La façon dont un officier va apparaître aux yeux des civils qui le reçoivent pour un premier entretien est déterminante pour le succès de l'embauche ; elle tient à la superposition de deux images, celle qu'a le civil de l'armée en général (très fluctuantes avec entre autres la disparition du service militaire) et celle que renvoie l'officier à partir de ses attitudes et de ses réactions ("langage du corps"). L'image résultante va dépendre de la façon dont le comportement personnel éveille chez l'interlocuteur soit un côté négatif soit un côté positif de l'image d'Épinal qu'il s'est faite au sujet des militaires. Il faut donc bien connaître la façon dont "l'homo militari" est en général perçu dans la société civile.
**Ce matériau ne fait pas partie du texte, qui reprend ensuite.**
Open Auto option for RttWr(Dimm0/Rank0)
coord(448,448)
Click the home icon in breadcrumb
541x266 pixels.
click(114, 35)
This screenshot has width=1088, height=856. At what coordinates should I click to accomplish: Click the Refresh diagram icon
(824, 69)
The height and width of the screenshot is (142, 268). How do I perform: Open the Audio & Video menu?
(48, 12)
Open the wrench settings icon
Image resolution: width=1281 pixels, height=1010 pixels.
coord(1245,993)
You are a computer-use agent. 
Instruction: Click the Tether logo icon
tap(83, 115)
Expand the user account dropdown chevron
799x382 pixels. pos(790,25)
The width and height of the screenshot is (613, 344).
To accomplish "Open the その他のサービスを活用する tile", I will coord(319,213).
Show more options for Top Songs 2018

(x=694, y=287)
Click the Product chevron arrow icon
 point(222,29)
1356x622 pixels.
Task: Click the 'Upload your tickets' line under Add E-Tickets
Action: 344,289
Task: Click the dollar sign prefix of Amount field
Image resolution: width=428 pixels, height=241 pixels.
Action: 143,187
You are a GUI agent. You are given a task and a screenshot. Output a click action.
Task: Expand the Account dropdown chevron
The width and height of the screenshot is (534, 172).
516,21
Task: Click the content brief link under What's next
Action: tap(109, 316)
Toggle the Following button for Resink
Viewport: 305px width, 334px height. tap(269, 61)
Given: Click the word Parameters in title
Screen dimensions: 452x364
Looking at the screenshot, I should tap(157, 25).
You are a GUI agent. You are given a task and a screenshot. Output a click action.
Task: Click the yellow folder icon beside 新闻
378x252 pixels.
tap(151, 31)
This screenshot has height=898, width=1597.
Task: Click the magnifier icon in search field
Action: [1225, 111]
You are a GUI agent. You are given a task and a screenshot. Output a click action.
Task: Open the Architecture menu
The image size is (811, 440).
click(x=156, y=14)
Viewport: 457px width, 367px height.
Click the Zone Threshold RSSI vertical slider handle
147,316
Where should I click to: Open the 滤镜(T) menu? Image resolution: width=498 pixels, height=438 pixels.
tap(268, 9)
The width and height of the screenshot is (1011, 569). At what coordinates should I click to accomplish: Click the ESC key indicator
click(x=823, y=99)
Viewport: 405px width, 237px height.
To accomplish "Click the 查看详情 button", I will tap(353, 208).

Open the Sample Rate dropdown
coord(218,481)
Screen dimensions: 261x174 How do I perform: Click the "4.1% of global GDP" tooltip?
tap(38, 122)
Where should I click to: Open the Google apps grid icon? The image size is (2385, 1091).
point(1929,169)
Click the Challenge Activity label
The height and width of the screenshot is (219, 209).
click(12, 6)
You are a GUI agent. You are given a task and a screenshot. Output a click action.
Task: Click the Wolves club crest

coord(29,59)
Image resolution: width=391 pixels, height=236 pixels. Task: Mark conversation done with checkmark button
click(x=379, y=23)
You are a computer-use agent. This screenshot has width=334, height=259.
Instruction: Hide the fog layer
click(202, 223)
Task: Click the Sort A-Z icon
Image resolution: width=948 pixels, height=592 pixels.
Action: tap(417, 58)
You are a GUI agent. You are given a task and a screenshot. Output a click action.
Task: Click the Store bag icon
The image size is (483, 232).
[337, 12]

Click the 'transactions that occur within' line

Si l'on classe les plus et les moins :

Les plus : des qualités morales qui manquent de plus en plus en entreprise : honnêteté, rigueur, fiabilité, conscience professionnelle et sécurité, flexibilité, disponibilité, adaptabilité, autonomie et capacité à rendre compte, motivation par la fonction (plus que par l'argent), sens de l'organisation et sens du commandement, souvent surdimensionnés par rapport aux postes recherchés. Connaître ces appréciations permet de désamorcer l’a priori à la base de nombreuses questions que se pose un recruteur et de le rassurer par la façon dont on projette sa propre image ou dont on aborde ce sujet.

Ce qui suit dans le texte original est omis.